For a long time, the sudden death of children was explained by mechanical pressure of the enlarged thymus on the mediastinal organs. Later, hyperplasia began to be regarded as a constitutional factor, expressed in hyperplasia of the entire lymphoid system of the child and combined with its high vulnerability. Such children often have inflammatory processes in the tonsils, lymph nodes, mucosa of the upper respiratory tract, hypoplasia of the cardiovascular system, hypotonia, decreased turgor, pastosity associated with impaired water-salt metabolism. Children are lethargic, their reactions are slow, they often have allergic diseases. M. S. Maslov defines this condition as lymphatic-hypoplastic diathesis.

[22] It is now considered established that a variety of stressors that do not lead to immediate death cause rapid shriveling (involution) of the organ, so the section usually shows a small thymus gland, and in cases of sudden death of children and young people, when thymus involution does not have time to occur, a large thymus gland is found.

It is known that increased function of the adrenal cortex leads to involution of the thymus and hypoplasia of lymphoid tissue. Cases of sudden death of children when the organism is exposed to a pathogenic factor of small force should be considered as a consequence of acute adrenal insufficiency, developed when the body's need for corticosteroids increases. In hypocorticism potassium content in the body, in particular in the myocardium, falls, which reduces its contractility and predisposes to collapse. At the section is found (against the background of generalized hyperplasia of lymphoid tissue) decrease in the weight of the adrenal glands 2-3 times. E. Yusfina believes that there is a suppression of the function of the adrenal cortex by hyperplasive thymus. Yules and Hollo believe that the increase in hormone production in thymus hyperplasia leads to a decrease in glycogen content in the liver and myocardium, which is the direct cause of sudden death.
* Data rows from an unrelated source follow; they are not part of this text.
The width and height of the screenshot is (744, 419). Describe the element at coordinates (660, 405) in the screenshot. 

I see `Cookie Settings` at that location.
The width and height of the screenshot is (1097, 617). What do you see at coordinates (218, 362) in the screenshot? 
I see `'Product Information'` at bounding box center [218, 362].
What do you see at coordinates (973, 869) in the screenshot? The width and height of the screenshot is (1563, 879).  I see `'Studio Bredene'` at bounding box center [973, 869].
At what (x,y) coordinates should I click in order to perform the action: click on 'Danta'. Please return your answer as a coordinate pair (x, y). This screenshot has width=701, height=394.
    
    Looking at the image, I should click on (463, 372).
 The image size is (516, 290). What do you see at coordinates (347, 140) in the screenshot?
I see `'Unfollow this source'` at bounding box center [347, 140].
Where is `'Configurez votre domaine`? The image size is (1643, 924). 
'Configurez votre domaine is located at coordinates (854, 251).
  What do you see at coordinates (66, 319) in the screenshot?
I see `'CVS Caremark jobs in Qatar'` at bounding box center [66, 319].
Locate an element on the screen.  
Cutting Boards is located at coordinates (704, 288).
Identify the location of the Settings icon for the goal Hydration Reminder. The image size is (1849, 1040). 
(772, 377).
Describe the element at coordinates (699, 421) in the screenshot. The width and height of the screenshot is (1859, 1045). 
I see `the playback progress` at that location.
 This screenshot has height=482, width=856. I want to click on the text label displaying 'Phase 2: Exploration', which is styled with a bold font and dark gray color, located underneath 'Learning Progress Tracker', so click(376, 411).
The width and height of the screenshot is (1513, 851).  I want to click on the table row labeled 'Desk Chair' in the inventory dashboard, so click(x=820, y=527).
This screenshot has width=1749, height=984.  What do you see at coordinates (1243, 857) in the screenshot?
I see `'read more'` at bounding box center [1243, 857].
Functional insufficiency of the lymphoid system in children with lymphatic-hypoplastic diathesis and the associated predisposition to allergic diseases are manifested during antigenic load, for example, after vaccination, infection, and determine the severity of the disease, its outcomes. The organism lives in the external environment and, as shown above, in the process of ontogenesis adapts to it, acquiring resistance to pathogenic factors.[14] Isolation of the organism of the early age period from external influences prevents the development of protective adaptations and weakens its resistance. Under the influence of environmental factors develop and improve afferent systems. Widespread and often unjustified use of antibiotics in the recent past has reduced the sensitivity of microflora to these valuable therapeutic drugs and changed the reactivity of the child who has lost the ability to actively fight infectious agents. Obviously, at the same time the resistance of the organism to other unfavorable environmental factors is also reduced. This position is very illustratively proved by experiments in which animals (guinea pigs, rabbits, mice, chickens) for a number of generations were grown and reproduced in special sterile containers. The arrangement of the containers allowed to supply sterile air, water, and food to the animals. Special manipulators cleaned the room. It turned out that life in sterile conditions led to a lag in the development of experimental animals. They had smaller liver, spleen, reduced amount of gamma-globulins in blood.

Animals raised under sterile conditions were immunologically inert. Proliferative activity in lymphoid organs, including thymus, was completely absent. The resistance of animals to blood loss, overheating, infection and other factors was much lower than that of animals raised under normal conditions.